TRIUMPH Motorcycles and British TT racer Guy Martin have announced a September attempt on the six-year-old motorcycle world speed record at America’s Bonneville Salt Flats.

The team blew the dust off its 746kW twin-engine streamliner motorcycle at the iconic 18km salt strip in Utah last month, reaching 274.2 miles per hour (441.2km/h) in practice runs.

While that was well short of the 376.3mph (605.7km/h) world record for Division C motorcycles set in 2010 by American rider Rocky Robinson in his Ack Attack streamliner powered by twin four-cylinder Suzuki Hayabusa turbo-charged engines, it still made the Triumph Rocket Streamliner the fastest Triumph to ever turn a wheel.

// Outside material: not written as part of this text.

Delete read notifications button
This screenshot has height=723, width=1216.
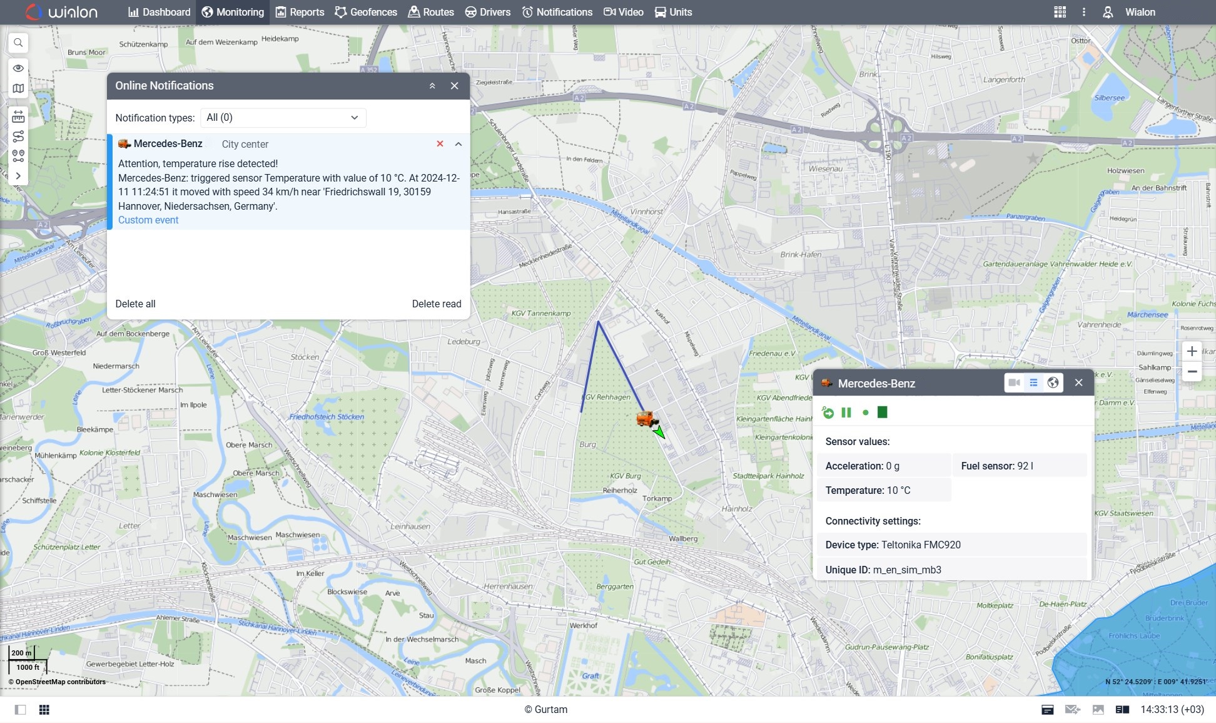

But the August practice was designed to both test the 7.4-metre-long Rocket and also give Martin time to master the controls in readiness for a flat out attempt in September when – weather gods permitting – the conditions at Bonneville should be at their best.

Powered by two turbo-charged three-cylinder Rocket III engines running on methanol and revving to 9000rpm, the streamliner is encased in a carbon-Kevlar body just 61cm wide where 34-year-old Martin reclines behind the controls.

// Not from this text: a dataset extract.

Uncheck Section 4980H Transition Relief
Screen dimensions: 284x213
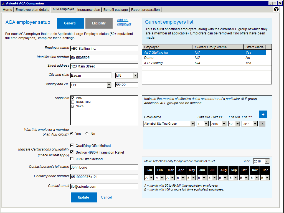click(x=72, y=152)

Englishman Martin, who has scored 15 podium finishes in the Isle of Man TT race, said in a statement on his website that he got the hand of steering the machine “pretty quickly” and then it was a case of building up speed.

“Wind is a big thing out here, so it is not just a case of jumping in and twisting the throttle,” he said.

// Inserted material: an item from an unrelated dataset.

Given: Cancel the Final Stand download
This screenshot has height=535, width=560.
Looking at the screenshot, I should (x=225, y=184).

Martin said the team “chipped away” and ended up with a best run of 274.2mph (441.2km/h).

“Everyone was dead happy, but that’s just one step to where we want to be,” he said.

Team chief and designer of the Triumph streamliner Matt Markstaller said that while conditions at Bonneville had been some of the best seen there in recent years, there was “still room for improvement”.

“When chasing a record such as this on two wheels, the conditions have to be the very best they can be, to give us the greatest chance of achieving the speeds we require to set a new record,” he said. “We feel that waiting a few further weeks will provide us with even better conditions and put us in the ideal position to make our record attempt.”

Thrill-seeker Martin, who has twice broken his back in motorcycle racing crashes, is no stranger to world speed records having set new marks for snow sled (134.3km/h), soapbox (137.7km/h) and motorcycle ridden in a wall of death cage (125.7km/h).

He also holds the British record for a hovercraft at 121km/h.

Like all these speed attempts, the Triumph attempt at Bonneville is being filmed for television in Britain where Martin is a TV cult hero.

At 2.3 litres, the Rocket III’s three-cylinder engine is the biggest series production engine in world of motorcycling, and bolting two of them together endows the Streamliner with a whopping 4.6 litres.

The Bonneville name has been associated with Triumph since 1956 when Texan speed freak Johnny Allen set a land speed record of 193.72 mph (311km/h) on a Triumph-powered streamliner, the Texas Ceegar.

Triumph honoured the event by unveiling the first T120 Bonneville at the Earls Court Bike Show in in London 1959.